Deixou o procurador do Ministério Público, Manuel das Dores, irritado com as respostas vagas às sucessivas perguntas mas com a certeza de ter visto pedras e vidros no chão à entrada da esquadra — os polícias acusaram os jovens de terem atirado pedras à esquadra.
Contradições
A bombeira, que com a colega Ana Moreira foi a primeira a chegar ao local, terá visto algumas escoriações no corpo de quem assistiu mas não sinais de espancamento, disse ao advogado dos polícias. Também Vítor Silva referiu “algumas” escoriações na mão de Rui Moniz. No seu verbete referiu que houve “queda acidental” e não agressão, ao contrário dos outros verbetes que explicitamente referem agressão porque foi essa a informação que o jovem lhe transmitiu, justificou.
Já a funcionária do INEM referiu que o jovem que assistiu vinha com ar cabisbaixo e que um dos agentes lhe pediu para não falar com ele.
Mas se não havia sinais de lesões graves, então por que levaram estes jovens ao hospital, quiseram saber a juíza e o Ministério Público?

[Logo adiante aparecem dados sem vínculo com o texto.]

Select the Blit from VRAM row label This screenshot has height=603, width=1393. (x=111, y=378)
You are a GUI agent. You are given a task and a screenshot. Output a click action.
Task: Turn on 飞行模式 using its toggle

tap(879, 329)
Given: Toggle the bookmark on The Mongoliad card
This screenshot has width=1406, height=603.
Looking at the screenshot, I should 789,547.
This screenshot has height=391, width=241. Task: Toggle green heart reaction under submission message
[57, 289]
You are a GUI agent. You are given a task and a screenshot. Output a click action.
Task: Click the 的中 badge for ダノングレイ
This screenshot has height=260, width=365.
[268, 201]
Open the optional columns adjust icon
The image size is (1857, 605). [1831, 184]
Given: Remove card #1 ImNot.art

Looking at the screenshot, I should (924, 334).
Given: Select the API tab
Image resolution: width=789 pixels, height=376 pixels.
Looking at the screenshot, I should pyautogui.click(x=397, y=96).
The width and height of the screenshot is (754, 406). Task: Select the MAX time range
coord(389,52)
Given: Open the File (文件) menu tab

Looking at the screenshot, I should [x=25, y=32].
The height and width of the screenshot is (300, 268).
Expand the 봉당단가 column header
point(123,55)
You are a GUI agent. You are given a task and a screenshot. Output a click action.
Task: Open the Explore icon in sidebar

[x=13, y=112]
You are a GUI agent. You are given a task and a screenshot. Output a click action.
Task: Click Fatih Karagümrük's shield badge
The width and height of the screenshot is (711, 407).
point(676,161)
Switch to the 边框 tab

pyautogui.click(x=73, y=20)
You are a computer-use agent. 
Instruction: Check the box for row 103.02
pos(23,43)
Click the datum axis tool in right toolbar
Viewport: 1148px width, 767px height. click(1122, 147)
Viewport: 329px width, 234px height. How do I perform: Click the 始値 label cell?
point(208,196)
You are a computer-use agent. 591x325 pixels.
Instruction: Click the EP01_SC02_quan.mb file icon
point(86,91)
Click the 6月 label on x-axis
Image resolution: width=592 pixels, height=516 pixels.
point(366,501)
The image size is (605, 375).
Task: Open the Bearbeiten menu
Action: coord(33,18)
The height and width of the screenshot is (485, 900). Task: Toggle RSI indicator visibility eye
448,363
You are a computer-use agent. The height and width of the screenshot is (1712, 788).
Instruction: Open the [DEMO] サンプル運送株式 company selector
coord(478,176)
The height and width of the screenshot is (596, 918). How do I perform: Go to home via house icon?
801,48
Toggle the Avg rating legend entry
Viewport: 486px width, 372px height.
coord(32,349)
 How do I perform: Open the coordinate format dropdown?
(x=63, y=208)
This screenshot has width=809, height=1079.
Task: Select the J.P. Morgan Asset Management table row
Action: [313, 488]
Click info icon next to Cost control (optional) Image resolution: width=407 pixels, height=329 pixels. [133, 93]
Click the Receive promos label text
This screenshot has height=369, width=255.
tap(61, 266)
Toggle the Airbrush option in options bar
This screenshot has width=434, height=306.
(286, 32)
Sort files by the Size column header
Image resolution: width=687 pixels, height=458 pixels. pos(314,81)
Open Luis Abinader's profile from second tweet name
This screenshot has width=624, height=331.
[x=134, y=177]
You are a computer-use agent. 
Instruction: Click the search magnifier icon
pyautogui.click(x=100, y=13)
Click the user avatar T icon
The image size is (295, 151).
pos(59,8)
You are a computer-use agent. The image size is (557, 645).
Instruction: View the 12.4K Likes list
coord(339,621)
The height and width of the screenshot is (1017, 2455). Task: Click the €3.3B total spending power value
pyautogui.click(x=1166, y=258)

Vitor Silva disse ter “vaga ideia” de o “jovem ter dito não querer ser assistido ali”, pedindo-lhe para ir para o hospital — e se a vítima “está consciente, e quer ir ao hospital, encaminhamos”; Valéria Souza referiu que quem toma a decisão é o 112, depois de lhes ser comunicado o diagnóstico; e Ana Sofia Moreira explicou que depois de passar os dados ao médico este, se considerar que não é grave, ordena que se preste assistência no local — porém, quando há uma “necessidade gritante” não precisam sequer de chamar o médico, encaminham para o hospital. Por outro lado, continuou, se o médico considerar que não há necessidade de ir ao hospital, e a vítima quiser ir na mesma, não poderá ir na ambulância do INEM, terá que ir na dos bombeiros e aí o valor da deslocação é pago pela própria pessoa.
As bombeiras, que relataram factos contraditórios, esperaram pela chegada do INEM para abandonar o local. Nesse intervalo, Ana Sofia Moreira conta que ficou no carro com uma das vítimas enquanto Valéria Souza permaneceu dentro da esquadra.
Sofia Moreira relatou ainda em tribunal que naquele mesmo dia 5 de Fevereiro já tinham sido chamadas àquela mesma esquadra, horas antes, para assistir um outro jovem — provavelmente Bruno Lopes, o primeiro a ser detido na Cova da Moura. Já Valéria Souza deu outra versão: diz que foram não à Esquadra de Intervenção e Fiscalização Policial de Alfragide mas a outra que fica em frente, a 64.ª.